_The problem_: Shown below is a listing with pictures; reproduce exactly, and only, the lines between the ones containing "The image size" and "This screenshot has", inclusive, leaving the pictures out.

_Task input_:
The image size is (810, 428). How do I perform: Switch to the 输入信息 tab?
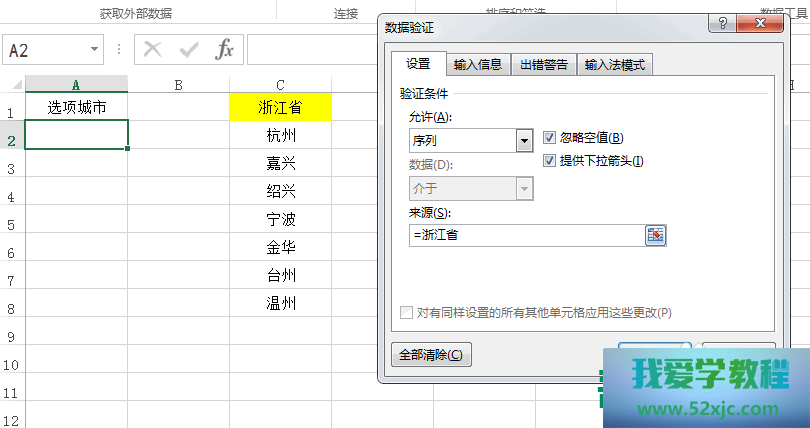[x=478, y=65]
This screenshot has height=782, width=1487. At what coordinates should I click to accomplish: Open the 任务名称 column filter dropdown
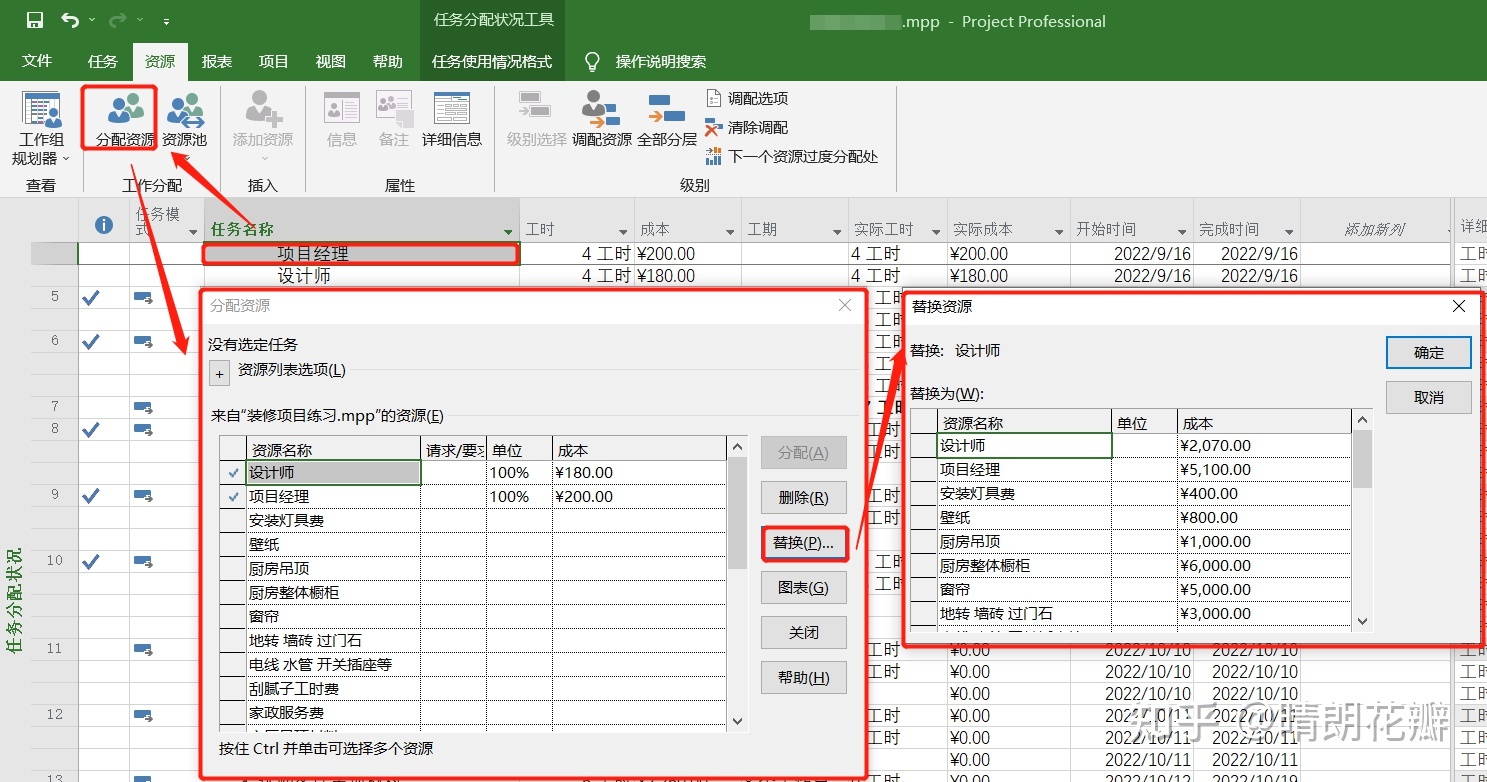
...
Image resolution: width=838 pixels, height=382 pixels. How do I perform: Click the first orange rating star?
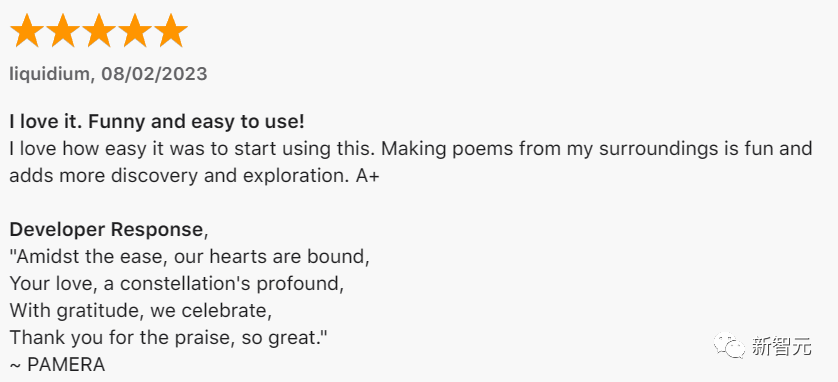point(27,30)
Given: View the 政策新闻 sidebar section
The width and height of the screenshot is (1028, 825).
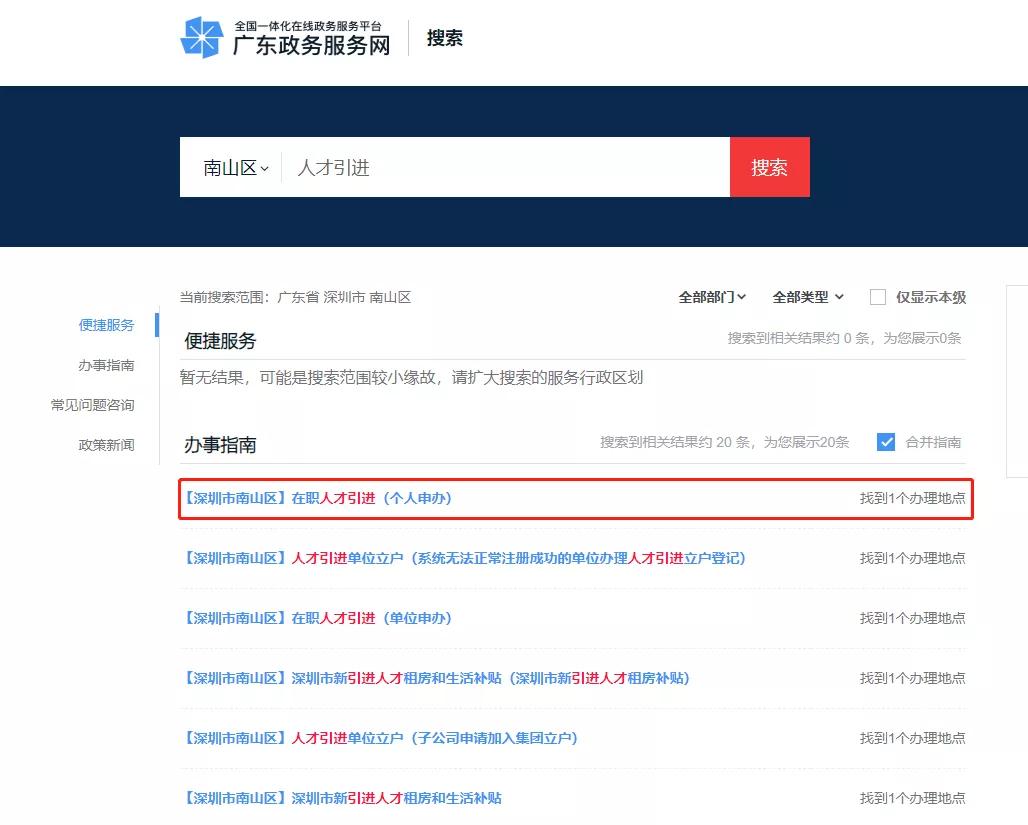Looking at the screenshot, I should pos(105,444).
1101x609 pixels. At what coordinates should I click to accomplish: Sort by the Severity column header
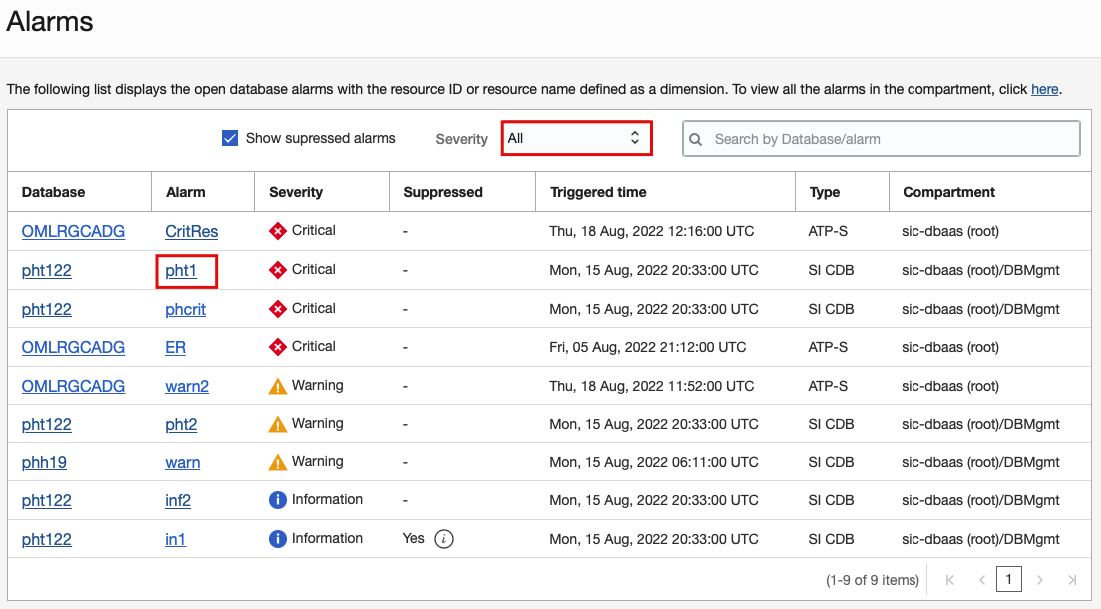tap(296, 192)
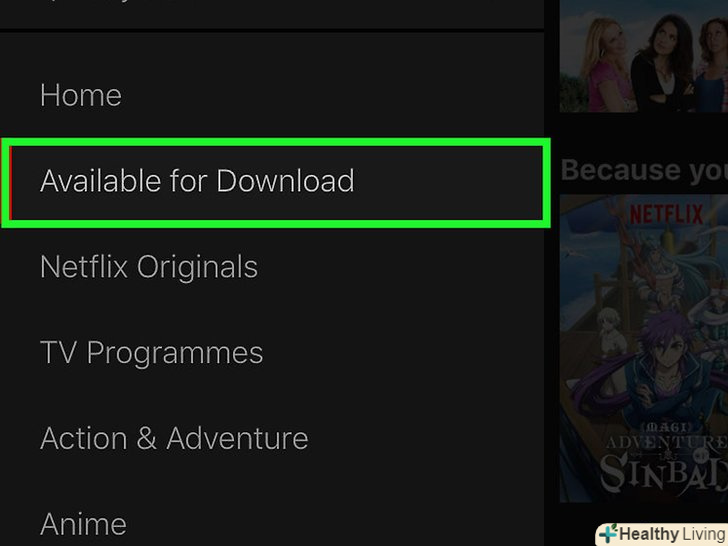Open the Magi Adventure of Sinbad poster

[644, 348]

_Reply_:
The image size is (810, 428). How do I perform: Switch to the 输入信息 tab?
[x=478, y=65]
This screenshot has height=782, width=1487. At what coordinates should I click to accomplish: Open the 任务名称 column filter dropdown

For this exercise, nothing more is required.